__What the task asks__. Output the lines from the one holding "Click the Twitter bird icon" to the end of the entries that follow, exactly and only those, minus any pictures.

### Excerpted records ###

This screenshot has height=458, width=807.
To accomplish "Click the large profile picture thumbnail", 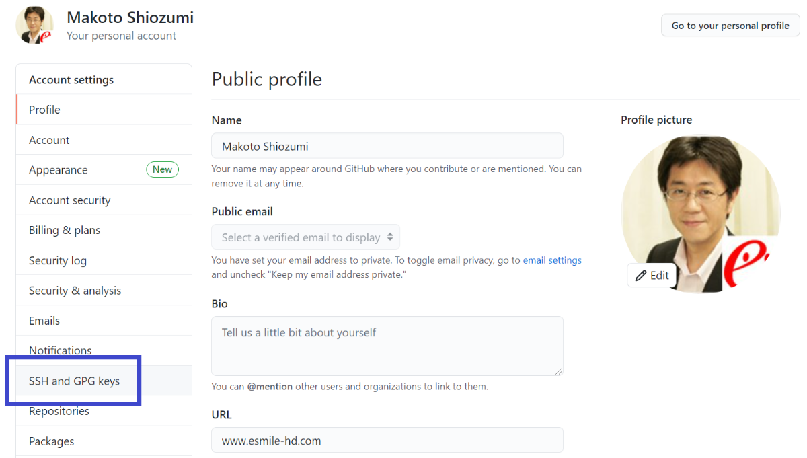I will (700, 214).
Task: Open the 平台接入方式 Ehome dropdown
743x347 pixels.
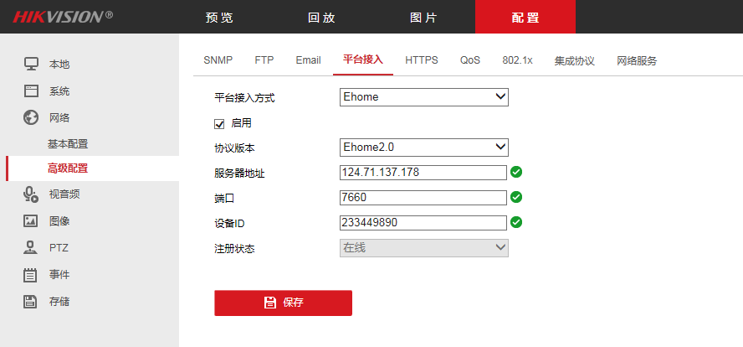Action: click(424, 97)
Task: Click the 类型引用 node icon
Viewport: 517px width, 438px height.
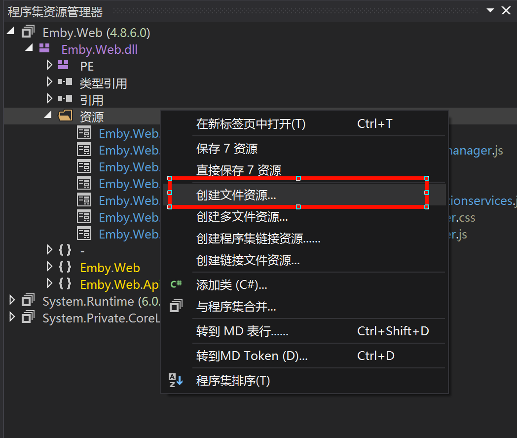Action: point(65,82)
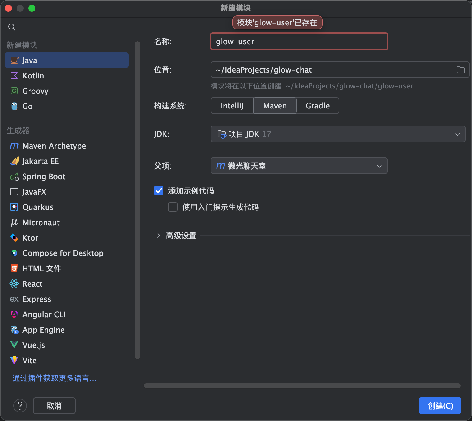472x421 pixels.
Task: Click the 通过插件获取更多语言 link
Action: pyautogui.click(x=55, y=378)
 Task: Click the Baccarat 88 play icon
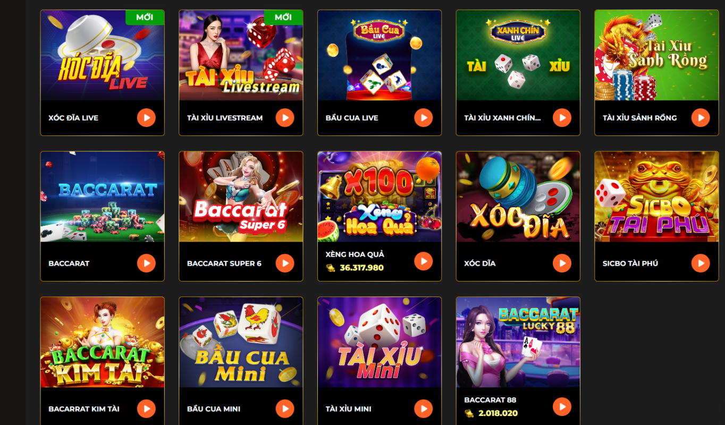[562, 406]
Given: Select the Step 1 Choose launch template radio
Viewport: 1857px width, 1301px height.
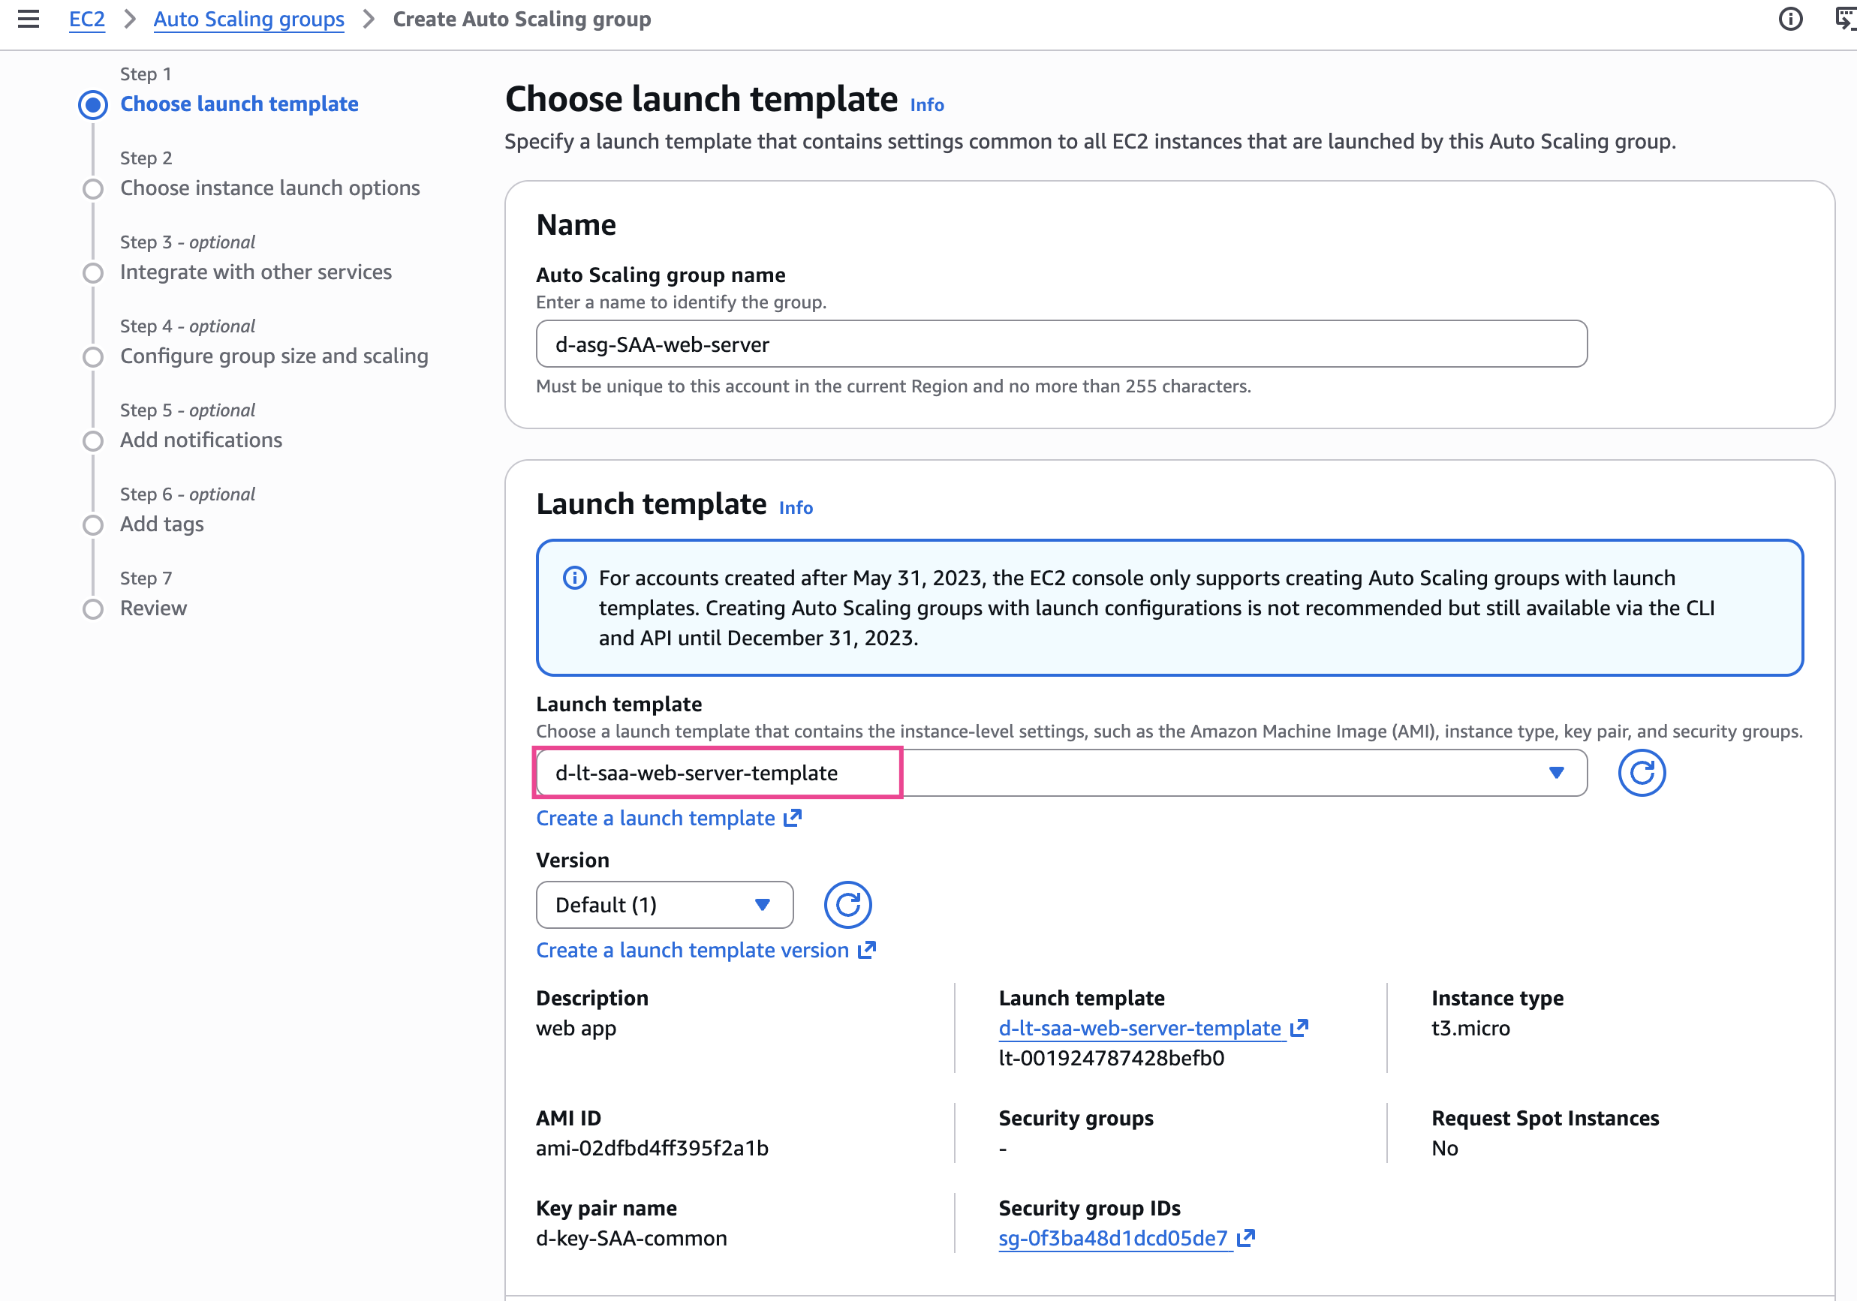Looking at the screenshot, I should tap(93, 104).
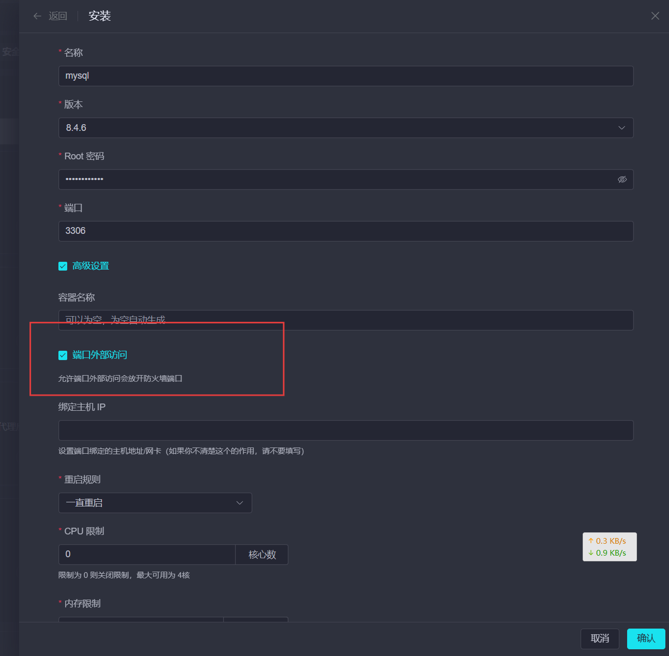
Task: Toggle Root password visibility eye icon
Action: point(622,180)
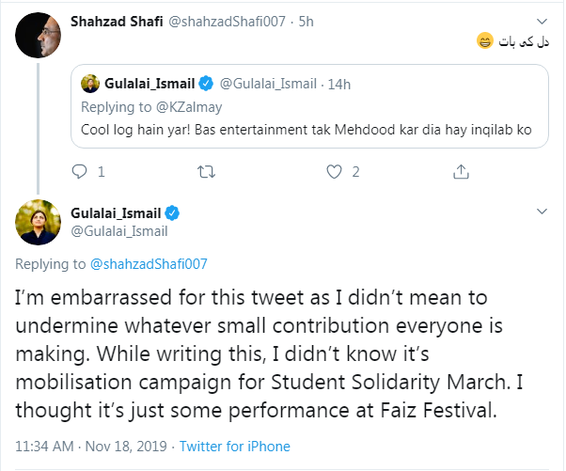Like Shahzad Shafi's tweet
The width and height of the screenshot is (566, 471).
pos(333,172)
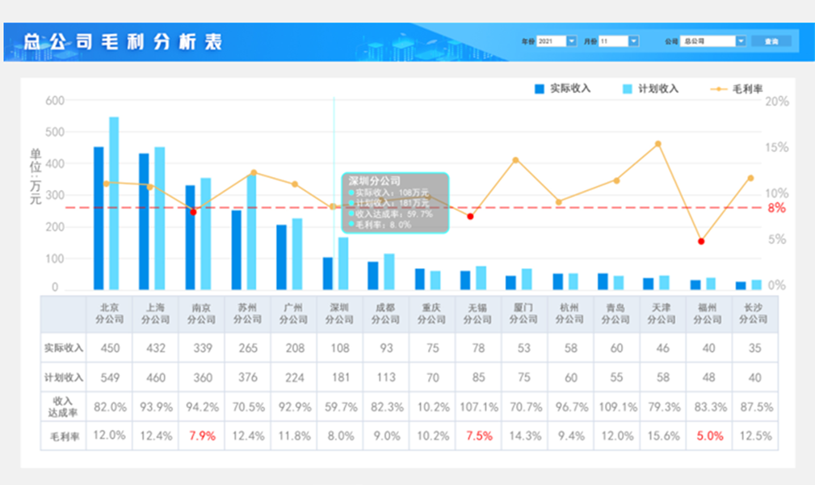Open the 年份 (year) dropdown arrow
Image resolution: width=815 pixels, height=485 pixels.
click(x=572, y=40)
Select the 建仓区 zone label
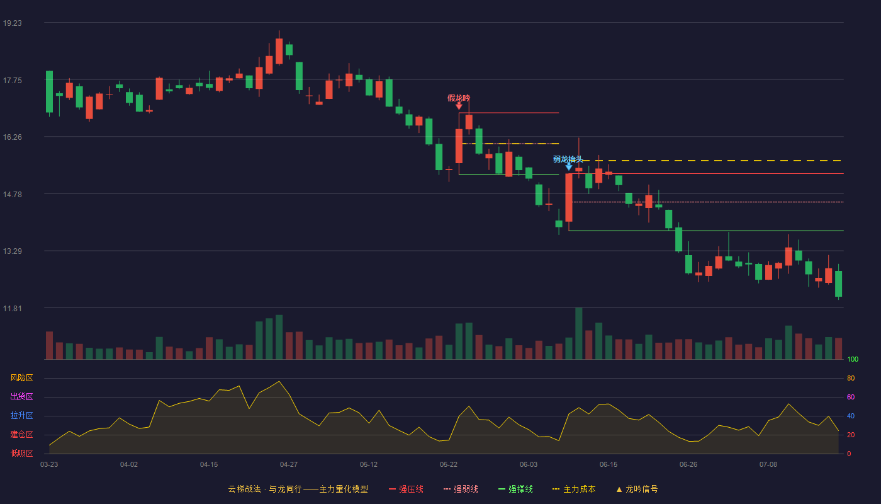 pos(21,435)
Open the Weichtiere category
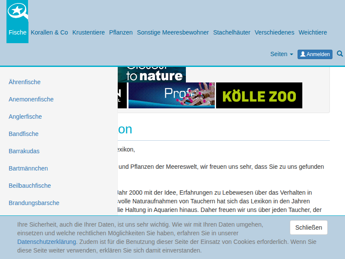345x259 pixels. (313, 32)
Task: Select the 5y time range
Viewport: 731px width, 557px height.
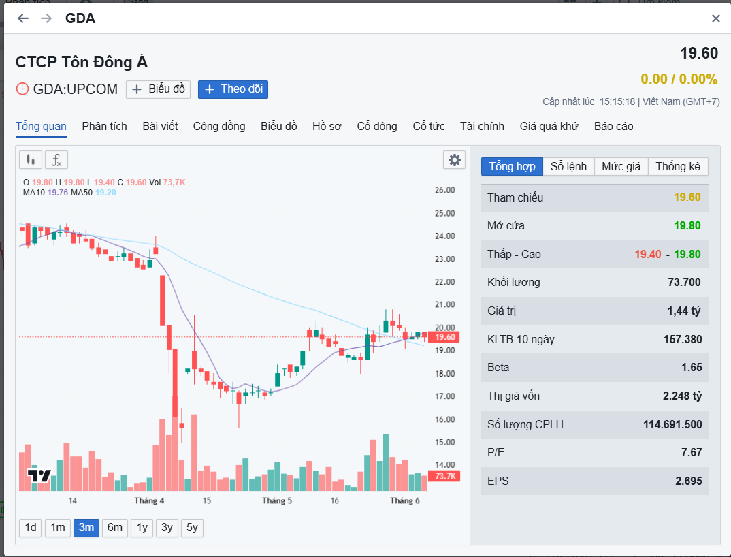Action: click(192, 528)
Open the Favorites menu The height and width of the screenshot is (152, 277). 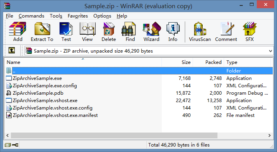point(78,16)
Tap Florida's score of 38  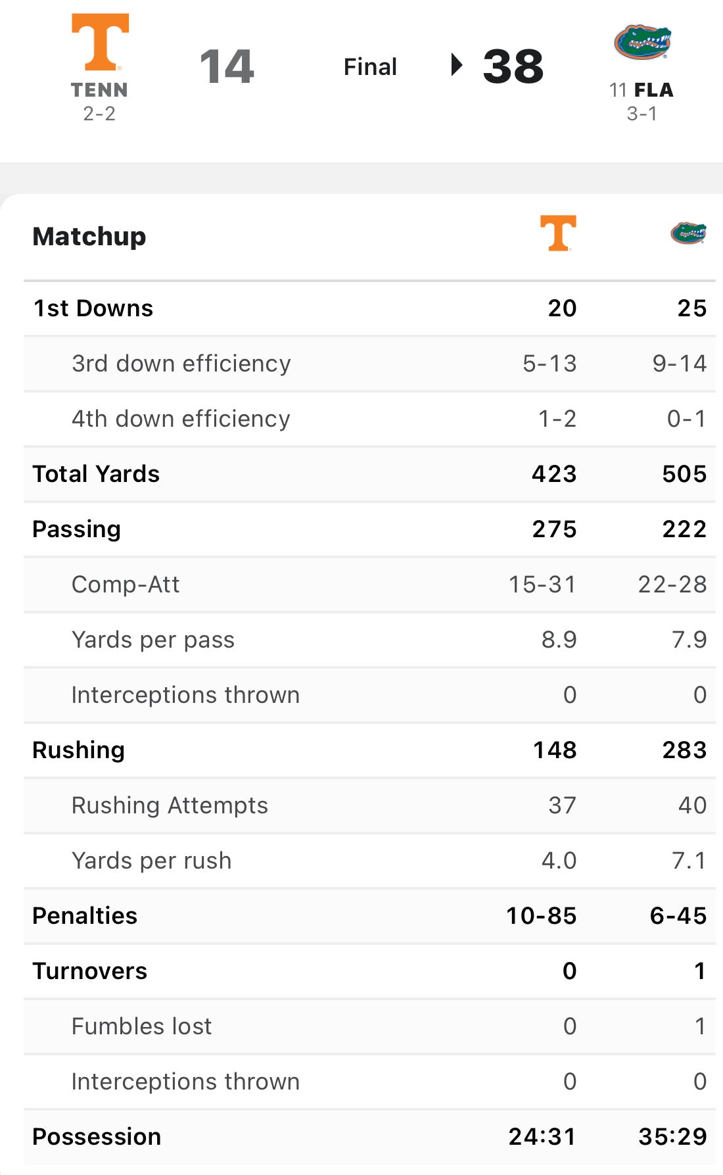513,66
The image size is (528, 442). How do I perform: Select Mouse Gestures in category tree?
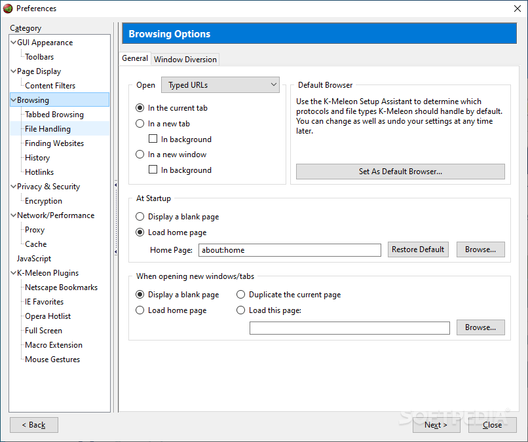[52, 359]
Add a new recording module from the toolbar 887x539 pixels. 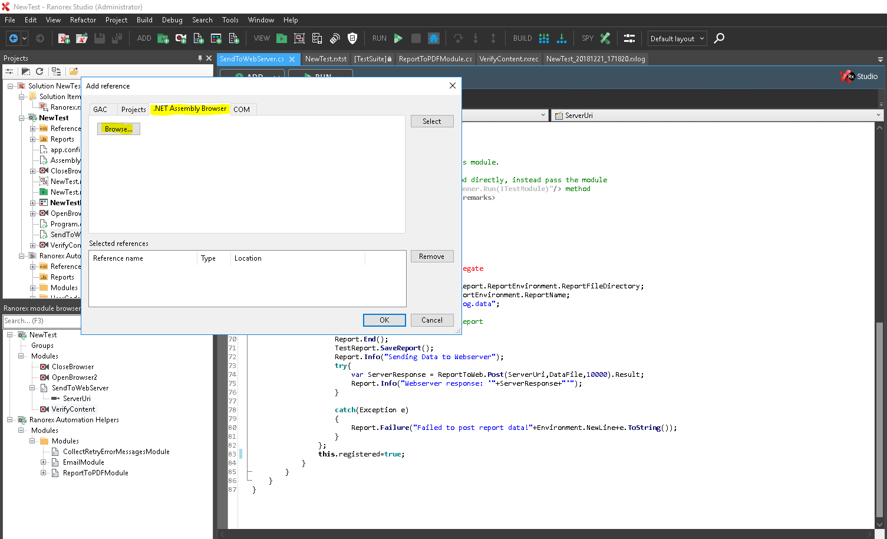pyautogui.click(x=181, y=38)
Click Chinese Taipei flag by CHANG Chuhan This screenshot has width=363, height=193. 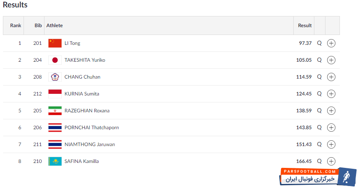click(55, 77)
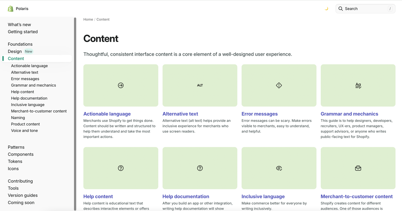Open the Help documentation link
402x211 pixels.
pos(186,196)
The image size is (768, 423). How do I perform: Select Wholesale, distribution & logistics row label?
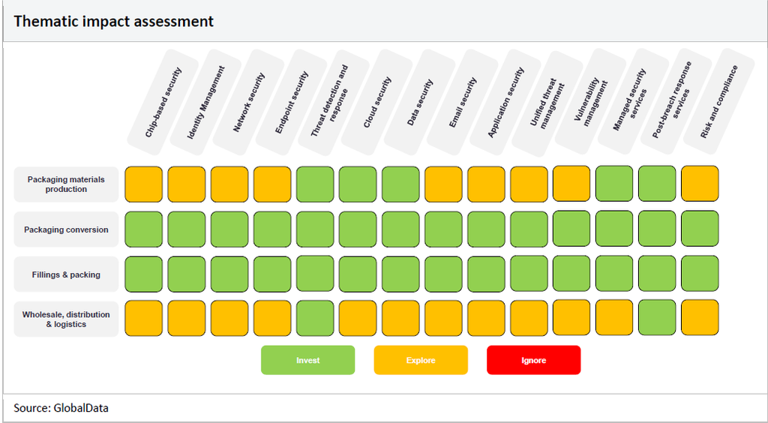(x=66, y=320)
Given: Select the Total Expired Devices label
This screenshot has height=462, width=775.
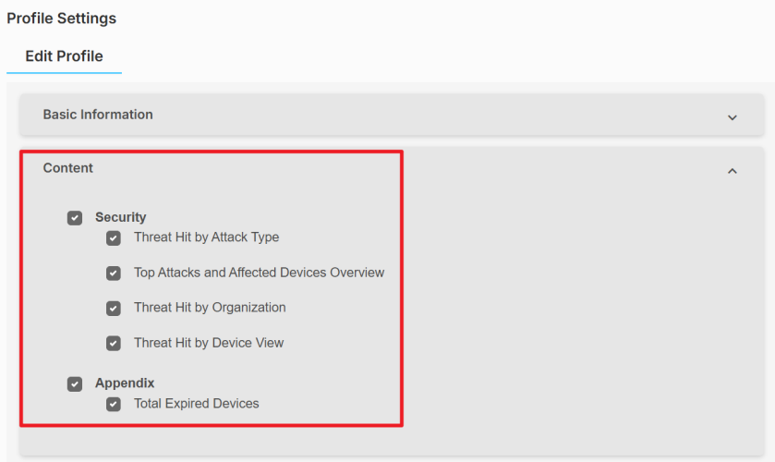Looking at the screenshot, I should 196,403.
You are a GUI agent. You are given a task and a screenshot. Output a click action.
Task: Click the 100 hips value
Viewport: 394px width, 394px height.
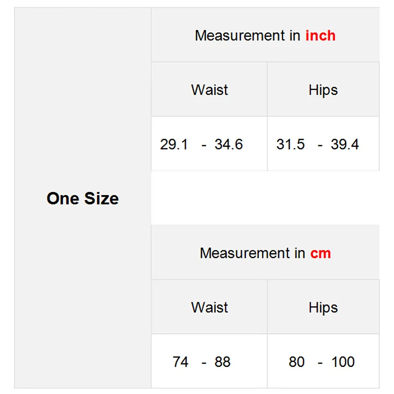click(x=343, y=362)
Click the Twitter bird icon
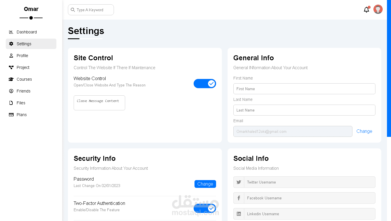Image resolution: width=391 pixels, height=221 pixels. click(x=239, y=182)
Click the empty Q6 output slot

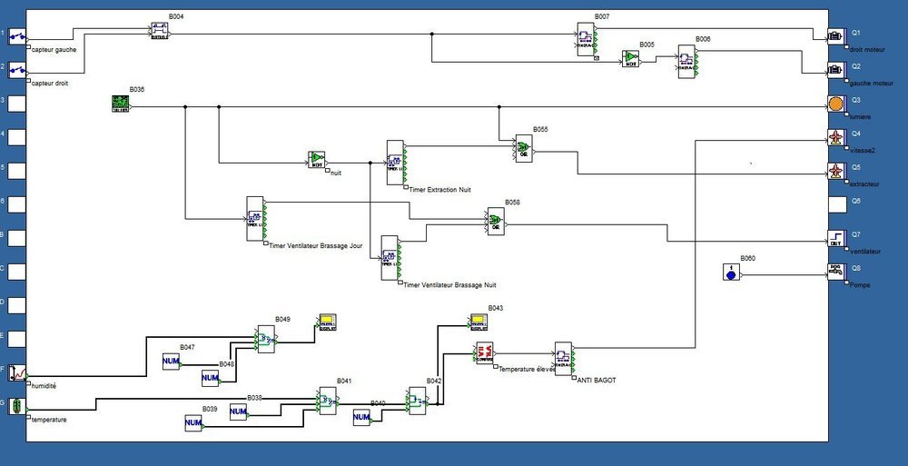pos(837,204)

###

__Task solution__.
Click the Twitter bird icon
Image resolution: width=391 pixels, height=221 pixels. click(x=239, y=182)
Click the empty Q6 output slot

pos(837,204)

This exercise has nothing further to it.